Parler du processus de création de la vie pour Agathe Djokam, c'est accepter de tirer le voile sur les tabous autour des menstruations. Ce phénomène naturel qui pourtant provoque la gêne chez beaucoup lorsqu'il en est fait mention, est au cœur du dernier spectacle de la danseuse et chorégraphe camerounaise intitulé : « Echogr'Art-phie ».

Comme pour la majorité de ses œuvres, l'artiste met toutes ses tripes dans ce travail rude de 80 minutes, dans un double objectif. D'abord s'accepter en tant que femme et accepter tout ce que traverse le corps féminin physiologiquement. Ensuite et enfin accepter tous les autres êtres vivants issus d'une manière inévitable de ce cycle menstruel. « Osons parler de ce nous vivons, n'ayons pas honte de la menstruation car elle est la fondation de toute existence », se fend l'artiste.

Ce nouveau projet d'Agathe Djokam présenté le 29 mai dernier à l'Institut français du Cameroun à Yaoundé à la suite d'une résidence en ces lieux, a également pour ambition de prendre la chorégraphie sous un autre plan, d'en étudier la naissance depuis l'expression de l'idée jusqu'à l'accomplissement, un peu comme la vie humaine se crée.
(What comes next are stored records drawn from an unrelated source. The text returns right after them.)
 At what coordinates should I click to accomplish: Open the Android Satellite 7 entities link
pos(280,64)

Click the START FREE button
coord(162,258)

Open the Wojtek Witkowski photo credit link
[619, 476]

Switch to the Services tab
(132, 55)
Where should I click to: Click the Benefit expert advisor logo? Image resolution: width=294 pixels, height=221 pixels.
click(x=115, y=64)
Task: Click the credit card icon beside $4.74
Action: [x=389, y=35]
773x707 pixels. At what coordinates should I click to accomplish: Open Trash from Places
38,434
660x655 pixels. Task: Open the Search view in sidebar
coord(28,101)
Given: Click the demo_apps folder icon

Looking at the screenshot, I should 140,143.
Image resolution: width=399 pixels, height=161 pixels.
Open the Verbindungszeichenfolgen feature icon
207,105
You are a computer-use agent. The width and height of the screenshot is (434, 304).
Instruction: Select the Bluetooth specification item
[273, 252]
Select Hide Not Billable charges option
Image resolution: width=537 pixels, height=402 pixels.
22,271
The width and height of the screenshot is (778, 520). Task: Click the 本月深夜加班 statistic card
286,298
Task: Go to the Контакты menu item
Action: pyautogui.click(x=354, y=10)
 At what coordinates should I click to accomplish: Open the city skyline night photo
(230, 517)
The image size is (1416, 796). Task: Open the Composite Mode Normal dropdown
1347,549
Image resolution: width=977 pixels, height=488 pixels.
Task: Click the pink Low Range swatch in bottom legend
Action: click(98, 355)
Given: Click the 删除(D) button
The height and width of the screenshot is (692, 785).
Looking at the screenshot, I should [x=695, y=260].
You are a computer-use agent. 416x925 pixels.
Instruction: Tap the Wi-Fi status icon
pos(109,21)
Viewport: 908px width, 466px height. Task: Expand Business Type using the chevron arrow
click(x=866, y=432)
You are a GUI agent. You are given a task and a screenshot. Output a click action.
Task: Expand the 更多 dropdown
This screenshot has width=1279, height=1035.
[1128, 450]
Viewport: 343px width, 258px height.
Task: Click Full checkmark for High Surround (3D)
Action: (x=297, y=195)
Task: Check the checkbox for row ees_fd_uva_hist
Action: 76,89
Cette détermination à dépeindre le monde par la force de la danse se retrouve dans les projets d'Agathe Djokam. La danseuse et chorégraphe en a fait du chemin depuis son premier solo « Energie », dévoilé en 2018 en Côte d'Ivoire durant le Marché des Arts du spectacle d'Abidjan (MASA). La Fondatrice de l'association Corpo Symbiose, à la tête de la compagnie à son nom, a fait partie de plusieurs expériences dans des groupes de danse, aussi bien contemporain que de hip hop. La danseuse et chorégraphe, la trentaine à peine entamée, commence à se frotter à cet art à Douala à la faveur de ballets de fêtes de fin d'année à l'école. Désormais, elle vit plusieurs vies artistiques en une seule.

En 2014, elle obtient une bourse pour la France, concrétisant ses efforts de longue haleine. Le chemin se jonche alors de surprises et d'exploits impressionnants qui la mèneront en France, au Bénin, au Mali, et surtout au Sénégal où en 2015, elle est acceptée pour une formation de deux ans en danse traditionnelle et contemporaine d'Afrique à la prestigieuse Ecole Des Sables près de Dakar. En 2014, elle crée la compagnie Agathe Djokam pour la promotion de cet art auquel elle est dévouée. La lauréate de la bourse de résidence « Visa pour la création » à Paris a encore de nombreux projets sur le feu.